But thousands of religious zealots both before and since Loyola's time have lived out their lives without influencing in any perceptible way the course of human history. That Loyola succeeded in doing so, was due to the cleverness with which he met and solved what seemed to him the crying need of the church in his time. An Augustinian monk of Germany, one Martin Luther, had begun, shortly before the cannonball had terminated Loyola's military career, the movement known to history as the Protestant Reformation. Whatever its merits or demerits (a subject over which opinions still differ sharply), none can question that it shook the power of the church to its foundation, rending asunder, apparently for all time, the universal organization which through many centuries of painful effort had been built up under the leadership of the Bishops of Rome. Loyola, viewing the contemporary scene of civil dissension and warfare with the eyes of a professional soldier, conceived the idea of forming a new religious order, dependent only on the pope himself, which should be wielded by its general as the militant arm of the church. The result was the Society of Jesus, which became one of the chief agencies of the Counter-Reformation. Its members, sworn to chastity, poverty, and obedience to their superiors, were subjected to a long and arduous course of training, whose object was to divorce them completely from all local ties and individual interests, and animate them with a fiery zeal for the ad

vancement of the interests of the order to which their lives had been dedicated. Unlike the older religious orders, it was the intention of the founder of the Society of Jesus that its members should live in intimate contact with the world, and their training was designed to qualify them to mix with men and exercise an influence over them. In the century following the founding of the order its devotees went out to the ends of the earth-to China, Japan, and India as well as to North and South America-eagerly encountering every conceivable privation and peril to the end that the sway of Christ and the Order might become universal.

▸ COLLECTED MATERIAL
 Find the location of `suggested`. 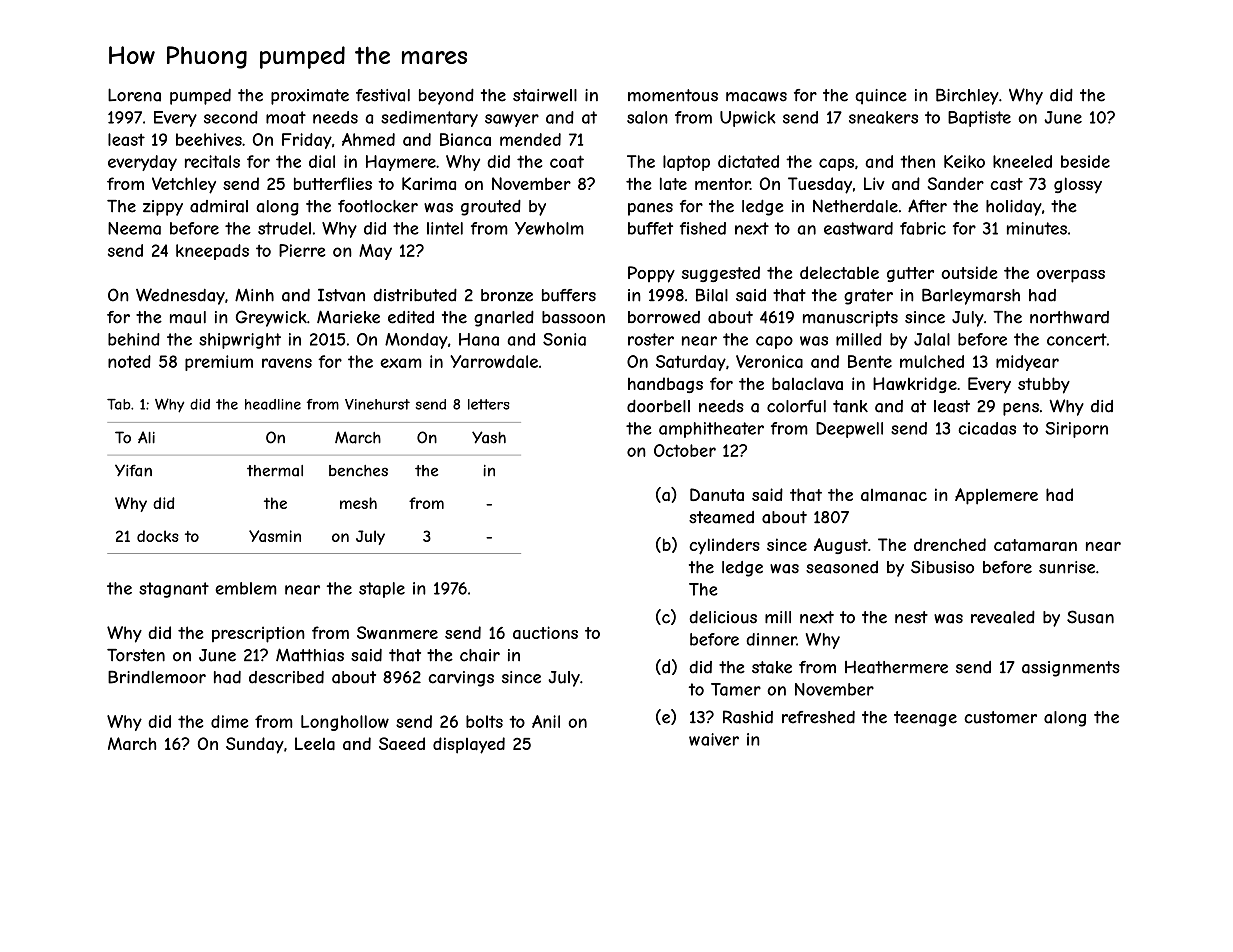

suggested is located at coordinates (721, 274).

▸ TASK DETAILS
Return the passage about Loyola and the Society of Jesus word for word, between "vancement of the" and "might become universal.", inclusive.

▸ REPLY TO THE EXERCISE
vancement of the interests of the order to which their lives had been dedicated. Unlike the older religious orders, it was the intention of the founder of the Society of Jesus that its members should live in intimate contact with the world, and their training was designed to qualify them to mix with men and exercise an influence over them. In the century following the founding of the order its devotees went out to the ends of the earth-to China, Japan, and India as well as to North and South America-eagerly encountering every conceivable privation and peril to the end that the sway of Christ and the Order might become universal.